[[ TASK DATA open ]]

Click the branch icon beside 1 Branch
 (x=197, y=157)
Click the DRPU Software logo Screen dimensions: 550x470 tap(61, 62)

[[ TASK DATA closed ]]
[[ TASK DATA open ]]

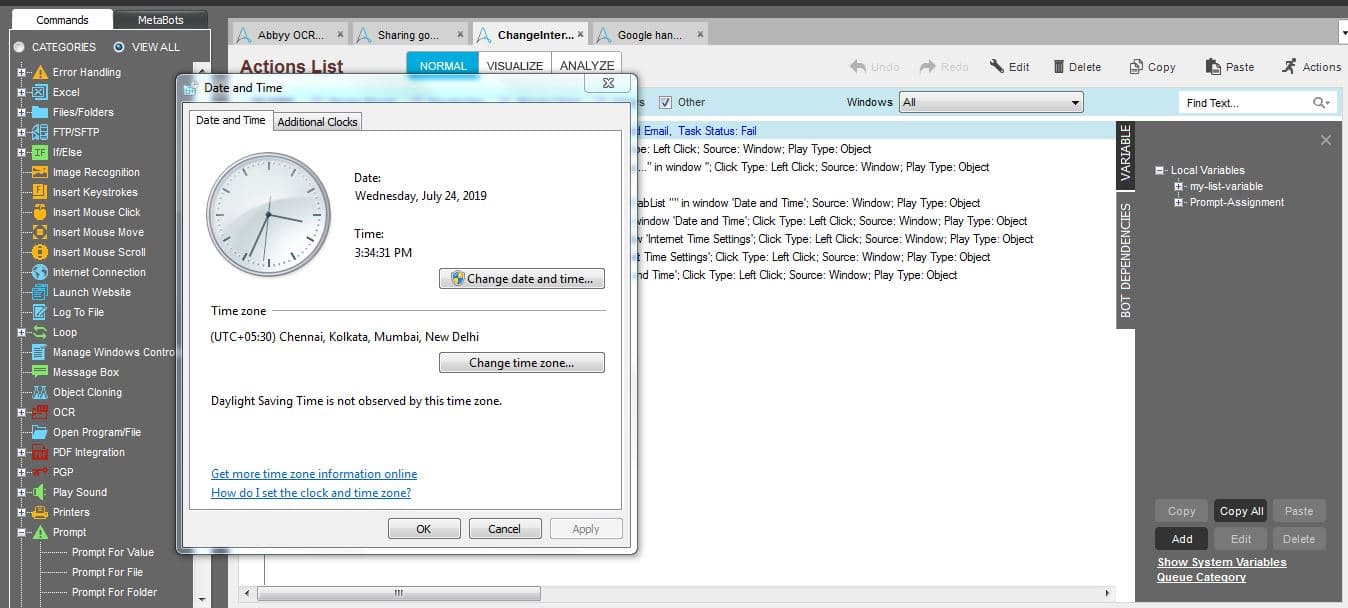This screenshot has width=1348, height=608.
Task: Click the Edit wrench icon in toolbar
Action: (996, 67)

[[ TASK DATA closed ]]
[[ TASK DATA open ]]

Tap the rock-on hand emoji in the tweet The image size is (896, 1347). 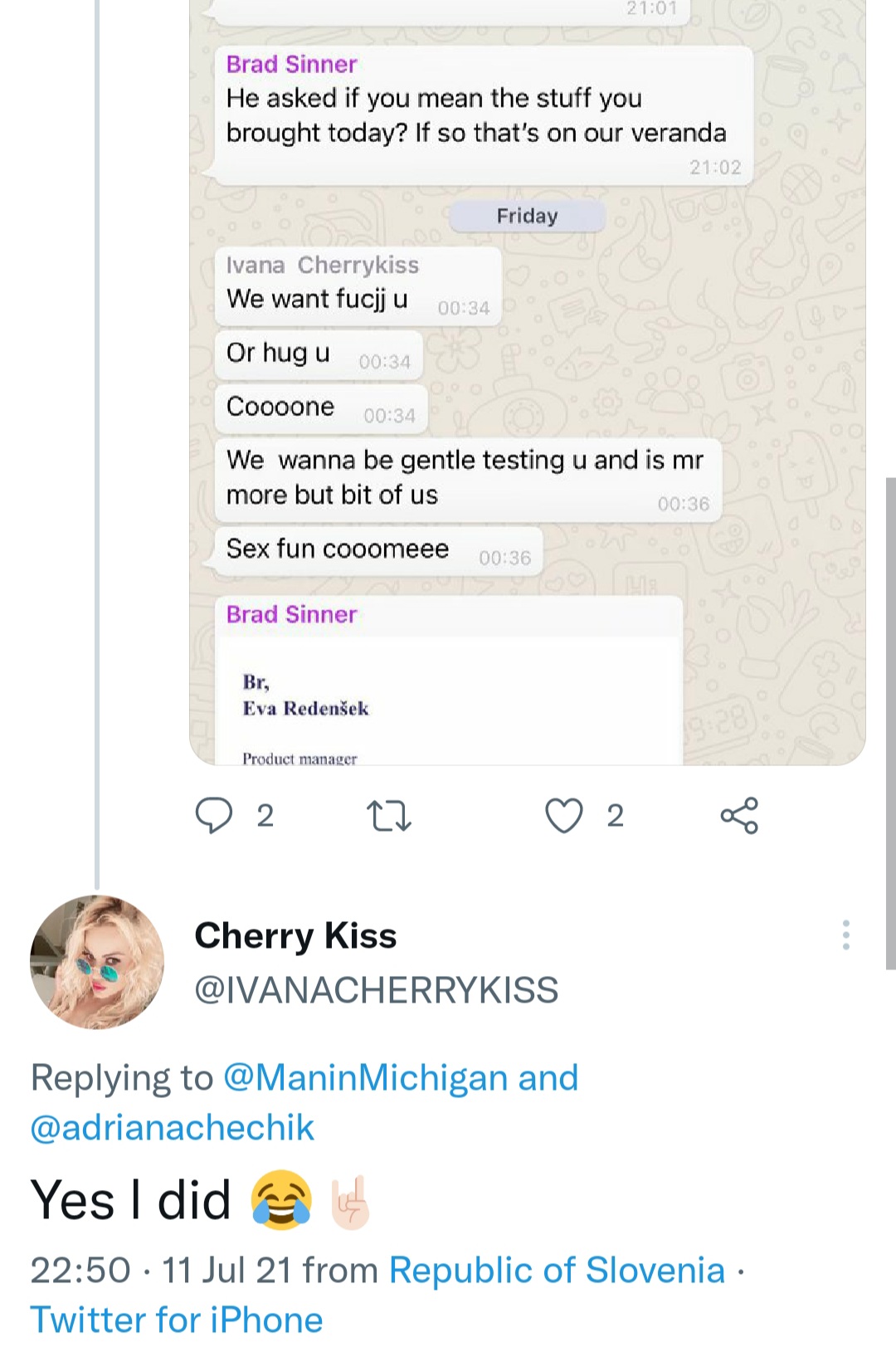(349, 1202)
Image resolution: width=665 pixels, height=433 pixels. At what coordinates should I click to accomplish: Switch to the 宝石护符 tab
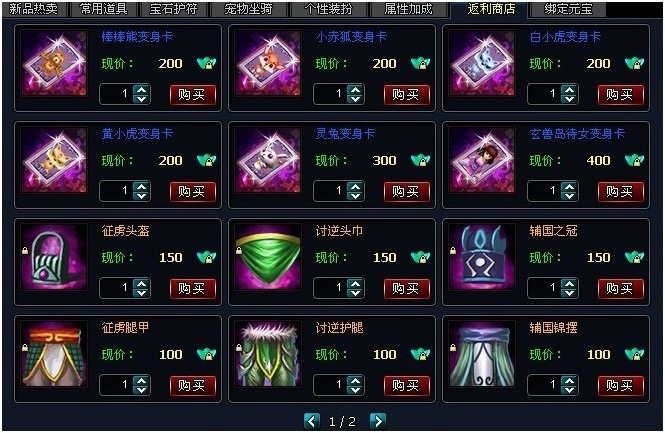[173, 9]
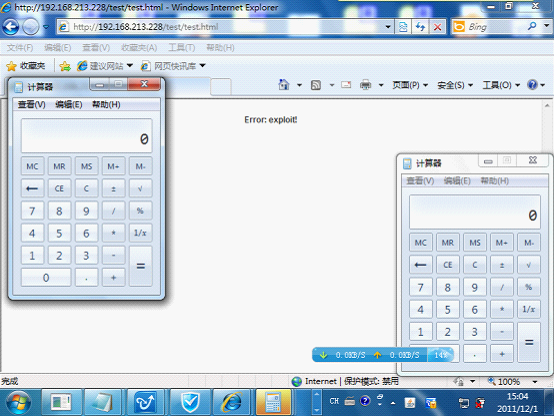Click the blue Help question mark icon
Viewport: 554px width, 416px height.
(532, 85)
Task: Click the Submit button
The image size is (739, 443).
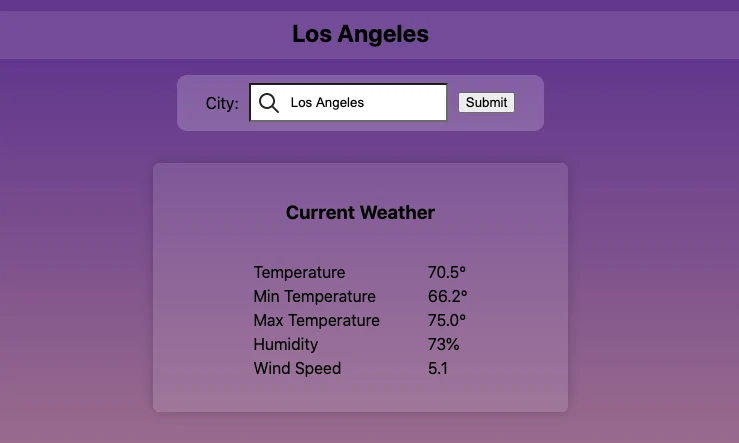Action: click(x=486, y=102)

[[ TASK DATA closed ]]

— DESCRIPTION OF THE TASK —
Print exactly the lines above, between the one holding "Click the branch icon beside 1 Branch" and the one holding "Click the DRPU", inclusive, and nothing besides.

— EXERCISE SOLUTION —
Click the branch icon beside 1 Branch
 (x=197, y=157)
Click the DRPU Software logo Screen dimensions: 550x470 tap(61, 62)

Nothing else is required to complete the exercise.